Pledge Registrar- Agent (RegAgt) pledge-status request pledge-status response
Figure 20: Pledge-status handling between Registrar-Agent and pledge

6.4.1. Pledge-Status - Request (Registrar-Agent to Pledge)

The Registrar-Agent requests the pledge-status via HTTP POST on the defined pledge endpoint: "/.well-known/brski/qps"

The Registrar-Agent Content-Type header for the pledge-status request is: application/jose+json. It contains information on the requested status-type, the time and date the request is created, and the product serial-number of the pledge contacted as shown in Figure 21. The pledge-status request is signed by Registrar-Agent using the private key corresponding to the EE (RegAgt) certificate.

The following Concise Data Definition Language (CDDL) [RFC8610] explains the structure of the format for the pledge-status request. It is defined following the status telemetry definitions in BRSKI [RFC8995]. Consequently, format and semantics of pledge-status requests below are for version 1. The version field is included to permit significant changes to the pledge-status request and response in the future. A pledge or a Registrar-Agent that receives a pledge-status request with a version larger than it knows about SHOULD log the contents and alert a human.

<CODE BEGINS>
  status-request = {
      "version": uint,
      "created-on": tdate ttime,
      "serial-number": text,
      "status-type": text
  }

<CODE ENDS>
Figure 21: CDDL for pledge-status request

The status-type defined for BRSKI-PRM is "bootstrap". This indicates the pledge to provide current status information regarding the bootstrapping status (voucher processing and enrollment of the pledge into the new domain). As the pledge-status request is defined generic, it may be used by other specifications to request further status information, e.g., for onboarding to get further information about enrollment of application specific LDevIDs or other parameters. This is out of scope for this specification.

Figure 22 below shows an example for querying pledge-status using status-type bootstrap.

# The Registrar-Agent request of "pledge-status" in general JWS
  serialization syntax
{
  "payload": "BASE64URL(status-request)",
  "signatures": [
    {
      "protected": "BASE64URL(UTF8(JWS Protected Header))",
      "signature": BASE64URL(JWS Signature)
    }
  ]
}

# Example: Decoded payload "status-request" representation
  in JSON syntax
{
  "version": 1,
  "created-on": "2022-08-12T02:37:39.235Z",
  "serial-number": "pledge-callee4711",
  "status-type": "bootstrap"
}

# Example: Decoded "JWS Protected Header" representation
  in JSON syntax
{
  "alg": "ES256",
  "x5c": [
    "base64encodedvalue==",
    "base64encodedvalue=="
  ]
}
Figure 22: Example of Registrar-Agent request of pledge-status using status-type bootstrap

6.4.2. Pledge-Status - Response (Pledge - Registrar-Agent)

AVAILABLE DATA:
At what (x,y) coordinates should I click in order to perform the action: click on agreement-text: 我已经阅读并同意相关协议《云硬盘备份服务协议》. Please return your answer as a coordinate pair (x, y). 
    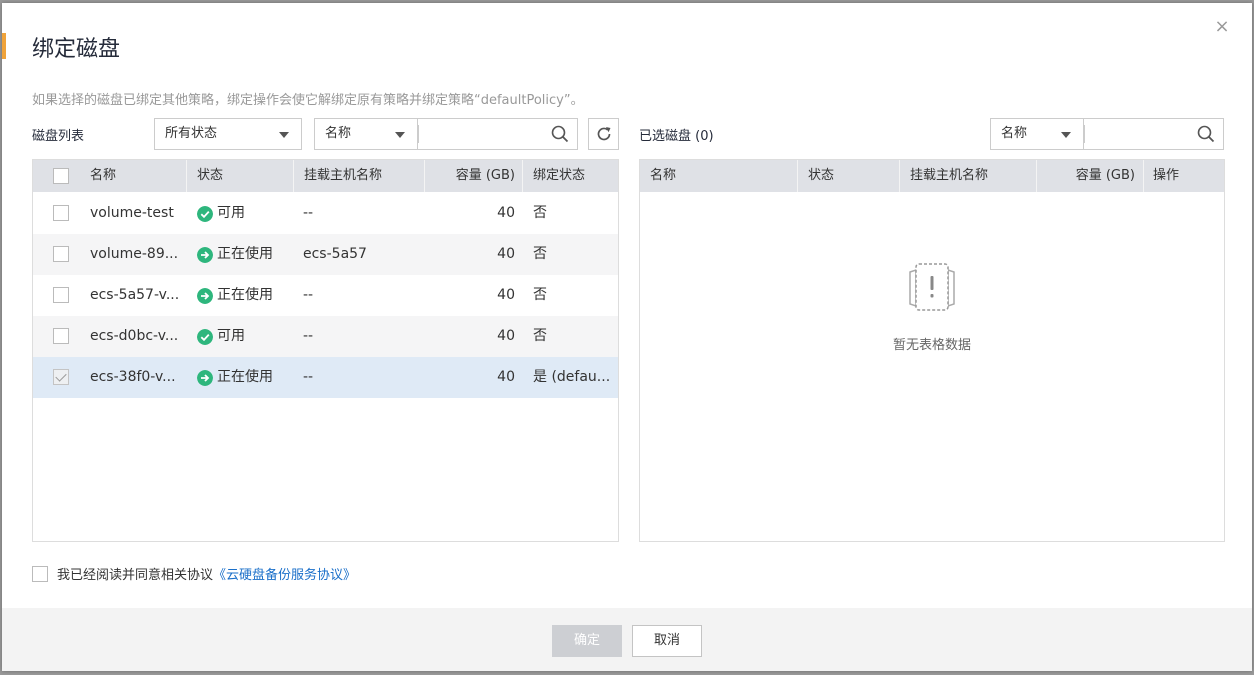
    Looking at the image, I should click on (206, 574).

WHAT THIS EXERCISE ASKS:
a – Translate this sentence from the pledge-status excerpt into Spanish: "The version field is included to permit significant changes to the pledge-status request and response in the future."
b – In the pledge-status excerpt, what is the status-type defined for BRSKI-PRM?
c – Transcribe the stretch of the pledge-status excerpt from "Pledge Registrar- Agent" through "(Registrar-Agent to Pledge)".

ANSWERS TO THE EXERCISE:
a – El campo de versión se incluye para permitir cambios significativos en la solicitud y la respuesta de pledge-status en el futuro.

b – "bootstrap"

c –
Pledge Registrar- Agent (RegAgt) pledge-status request pledge-status response
Figure 20: Pledge-status handling between Registrar-Agent and pledge

6.4.1. Pledge-Status - Request (Registrar-Agent to Pledge)